Apenas isso – também de forma sempre inacabada e transitória – pode definir os

rumos dos nossos próximos empenhos na pesquisa, no ensino, na extensão e na

política, ou seja, na vida.

Aqui, porém, assumimos o compromisso com as possíveis repercussões

do presente texto. Ele pretende sim animar debates. E se isso se concretizar,

estaremos prontos a participar dos mesmos, com estas ou com outras questões,

mas sempre tentando fazê-lo de modo excedente.

Concluir um trabalho como este, uma tese, teria que ser a expressão de

uma síntese final. E realmente isso seria possível de tivéssemos colocado uma

questão a ser respondida, ou uma hipótese a ser confirmada ou negada; se

tivéssemos um eixo desses. Nossa tese sofre disso: dessa ausência de uma

questão ou de uma hipótese que permita hipotecar um desfecho. No fundo nosso

texto é apenas o quase-inventário de muitos paradoxos, e se contorce entre temas

específicos de um “objeto de estudo” e o universo de tantas outras questões que o

atravessam, todas elas postas para o esforço de educação contextualizada, ou para

qualquer educação que se preste a servir à aos diversos movimentos de produção

da vida. O movimento em direção a isso já é amplo e não pára de crescer.

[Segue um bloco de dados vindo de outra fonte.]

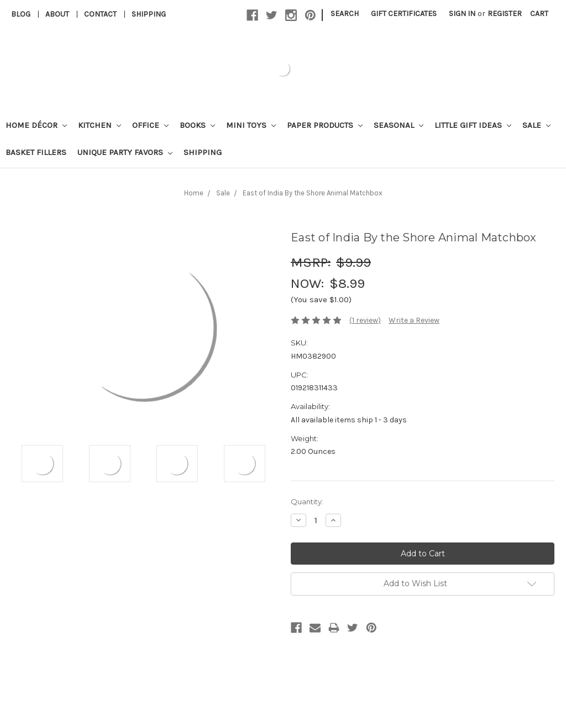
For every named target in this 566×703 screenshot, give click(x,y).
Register (505, 13)
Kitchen (99, 125)
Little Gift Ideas (472, 125)
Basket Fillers (36, 152)
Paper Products (325, 125)
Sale (536, 125)
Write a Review (414, 320)
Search (345, 13)
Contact (100, 14)
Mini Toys (251, 125)
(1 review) (365, 320)
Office (150, 125)
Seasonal (398, 125)
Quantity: (307, 501)
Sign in (462, 13)
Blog (20, 14)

De fato este texto mais excede do que mira o seu objeto. Há apenas uma

certeza, que poderia ser arrolada como um modo de concluir: todos os temas aqui

tratados são experimentados de algum modo por todos nós que estamos em nossas

lutas de transformação do mundo. Órfãos de grandes narrativas nós ainda tentamos

achar um lugar para a militância crítica, que escape de toda sorte de liberalismo

camuflado no charme sonoro das novas palavras. O movimento é esse – ainda que

permeados cada vez mais por uma espécie de “consciência trágica”, a nos gritar que

a vida é, ao mesmo tempo, boa e ruim. Esta é sua riqueza!